Tuesday (28th Dec) myself, Martin and Andy headed up to Aonach Mor catching the climbers Gondola up at 8am. There are two approaches to the West face, either the traverse in, across the climber's ridge into Corrie an Lochain or to slog up to the summit and abseil/down-climb down Easy Gully I. In the past I've always traversed in but that day we decided to try the latter which actually felt much easier and quicker despite more ascent. The cornice was fairly sizable so we dug a snow bollard to abseil over the cornice, and down-climbed from their. Apparently it can often be passed without abseil on skier's left but due to poor visibility we couldn't see this.

Myself leading up towards the mixed chimney/groove on the second pitch.

Once below the West Face we traversed until underneath the Ribbed Walls area. We decided on White Shark IV 4 ***. The first pitch gave two fairly short but steep ice pitches and ends at a good peg belay on the left on the snowfield above. For the second we climbed the mixed chimney to the right which had ice in the back and a crack on the face to torque to give 10m of fairly sustained just off-vertical mixed climbing. Above the snow conditions began to deteriorate a bit, I imagine this pitch is usually either good ice or perhaps turf and neve but on this day it was unconsolidated snow ice which made for some quite scary runout climbing. After this a final short pitch over the cornice, which was easily passable to the right led us to the top. It was an excellent route, if a little tricky in the warm conditions we climbed it in.

The nest day (Wednesday) joined by Lewis and Mark the 5 of us headed up to Creise at the Eastern end of Glencoe. We parked at the ski center and walked a little further rather then trying to cross the river Etive further to the West. The approach took us a while but we got good views of the King's Tear which looks like a awesome easy ice route on the North Face of Stob a' Ghlais Chorie. We played on ice falls which have formed on the stream on the approach to the corrie and Lewis got his first taste of pure ice.

Inglis Clark Ridge on the skyline, with the ice pitch partially visible at the start.

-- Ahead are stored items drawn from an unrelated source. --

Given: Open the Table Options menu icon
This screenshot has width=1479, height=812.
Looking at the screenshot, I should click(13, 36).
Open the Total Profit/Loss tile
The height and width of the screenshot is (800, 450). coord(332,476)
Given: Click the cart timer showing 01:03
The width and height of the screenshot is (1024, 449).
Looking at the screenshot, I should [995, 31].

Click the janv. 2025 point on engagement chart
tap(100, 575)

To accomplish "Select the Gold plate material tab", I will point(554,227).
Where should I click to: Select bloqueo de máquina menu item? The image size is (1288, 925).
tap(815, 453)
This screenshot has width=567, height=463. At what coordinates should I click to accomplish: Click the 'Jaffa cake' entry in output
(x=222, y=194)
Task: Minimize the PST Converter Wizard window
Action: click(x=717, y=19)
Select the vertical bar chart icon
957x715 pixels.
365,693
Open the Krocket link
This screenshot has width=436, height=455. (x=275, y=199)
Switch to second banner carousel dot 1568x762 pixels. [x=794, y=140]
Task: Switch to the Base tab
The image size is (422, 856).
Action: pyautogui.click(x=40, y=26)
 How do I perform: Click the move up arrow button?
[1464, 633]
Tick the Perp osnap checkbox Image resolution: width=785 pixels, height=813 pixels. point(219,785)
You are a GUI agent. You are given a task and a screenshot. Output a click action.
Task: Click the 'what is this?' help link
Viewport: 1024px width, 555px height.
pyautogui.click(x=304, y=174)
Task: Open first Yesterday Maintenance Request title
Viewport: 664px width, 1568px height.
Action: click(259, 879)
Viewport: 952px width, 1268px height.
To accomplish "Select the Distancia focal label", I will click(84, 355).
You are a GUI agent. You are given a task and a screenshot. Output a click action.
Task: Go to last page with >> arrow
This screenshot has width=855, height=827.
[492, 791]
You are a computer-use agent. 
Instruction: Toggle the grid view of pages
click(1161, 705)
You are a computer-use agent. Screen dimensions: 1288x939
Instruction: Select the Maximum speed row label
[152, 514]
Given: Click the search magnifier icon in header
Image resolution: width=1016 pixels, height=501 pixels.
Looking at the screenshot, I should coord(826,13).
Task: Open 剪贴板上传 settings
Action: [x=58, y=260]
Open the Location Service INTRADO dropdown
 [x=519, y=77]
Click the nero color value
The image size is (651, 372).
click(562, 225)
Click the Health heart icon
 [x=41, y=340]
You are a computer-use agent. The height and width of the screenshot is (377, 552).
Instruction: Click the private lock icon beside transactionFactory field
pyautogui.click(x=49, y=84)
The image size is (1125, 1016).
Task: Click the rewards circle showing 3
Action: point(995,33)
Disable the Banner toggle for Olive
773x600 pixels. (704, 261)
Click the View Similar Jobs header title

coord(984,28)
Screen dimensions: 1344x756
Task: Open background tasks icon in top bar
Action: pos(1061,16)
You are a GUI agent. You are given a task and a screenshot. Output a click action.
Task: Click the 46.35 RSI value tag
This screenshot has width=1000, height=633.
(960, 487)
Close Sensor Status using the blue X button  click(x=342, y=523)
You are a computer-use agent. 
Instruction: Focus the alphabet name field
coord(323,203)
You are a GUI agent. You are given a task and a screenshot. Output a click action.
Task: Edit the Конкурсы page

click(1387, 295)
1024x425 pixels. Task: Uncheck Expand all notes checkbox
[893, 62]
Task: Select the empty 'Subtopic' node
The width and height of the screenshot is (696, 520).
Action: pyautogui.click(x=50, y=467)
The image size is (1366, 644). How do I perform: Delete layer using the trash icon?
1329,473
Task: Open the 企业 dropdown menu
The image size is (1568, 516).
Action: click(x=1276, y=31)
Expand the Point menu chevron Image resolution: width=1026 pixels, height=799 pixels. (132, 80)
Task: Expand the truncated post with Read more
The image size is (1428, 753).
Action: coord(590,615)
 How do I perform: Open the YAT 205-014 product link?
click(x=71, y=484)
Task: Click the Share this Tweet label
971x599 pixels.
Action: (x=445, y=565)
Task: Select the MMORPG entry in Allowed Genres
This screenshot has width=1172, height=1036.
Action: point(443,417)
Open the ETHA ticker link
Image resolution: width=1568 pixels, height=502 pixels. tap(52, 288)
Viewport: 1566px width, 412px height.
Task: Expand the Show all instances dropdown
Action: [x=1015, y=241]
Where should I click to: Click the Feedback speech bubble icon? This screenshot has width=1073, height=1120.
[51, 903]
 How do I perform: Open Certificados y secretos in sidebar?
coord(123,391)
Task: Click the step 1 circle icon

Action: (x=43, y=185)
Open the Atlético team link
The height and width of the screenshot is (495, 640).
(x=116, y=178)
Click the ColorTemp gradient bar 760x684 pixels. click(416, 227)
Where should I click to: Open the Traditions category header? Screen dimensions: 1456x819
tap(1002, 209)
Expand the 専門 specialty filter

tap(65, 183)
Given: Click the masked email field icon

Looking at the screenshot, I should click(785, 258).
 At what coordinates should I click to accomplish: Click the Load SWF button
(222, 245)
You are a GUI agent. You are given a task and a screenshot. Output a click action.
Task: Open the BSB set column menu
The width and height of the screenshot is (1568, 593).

Once geared up we made our way to the base of the Inglis Clark Ridge III, with Lewis and Andy climbing with me and Martin and Mark climbing as a pair. The first pitch is a pure ice pitch of 30-40m depending on where you start, with the crux being at the top. Due tot he warm temperature the ice was plastic which made the climbing fairly easy. Lewis took a bit of a tumble seconding one of the short vertical sections but gamely got back on and finished it. After this the line is open to several variations. My team kept crampons on and we climbed a series of snowed up turfy chimneys and grooves to the left of the crest moving together and short pitching, whereas Martin and Mark ditched the spikes and stuck to the crest which was scoured of snow and ice for most parts. Both were satisfying and we ended up at the summit at 4pm just as the light was fading.

Taking a rest on the descent.

We descended a snow gully a few hundred meters skier's right of the ridge which lead us into the Corrie base, before crossing the river and gaining the path which eventually led us back to ski center just as the weather began to deteriorate. This was quite tedious and due to Lewis hurting his ankle tripping up we moved fairly slowly and only reached the car around 8pm.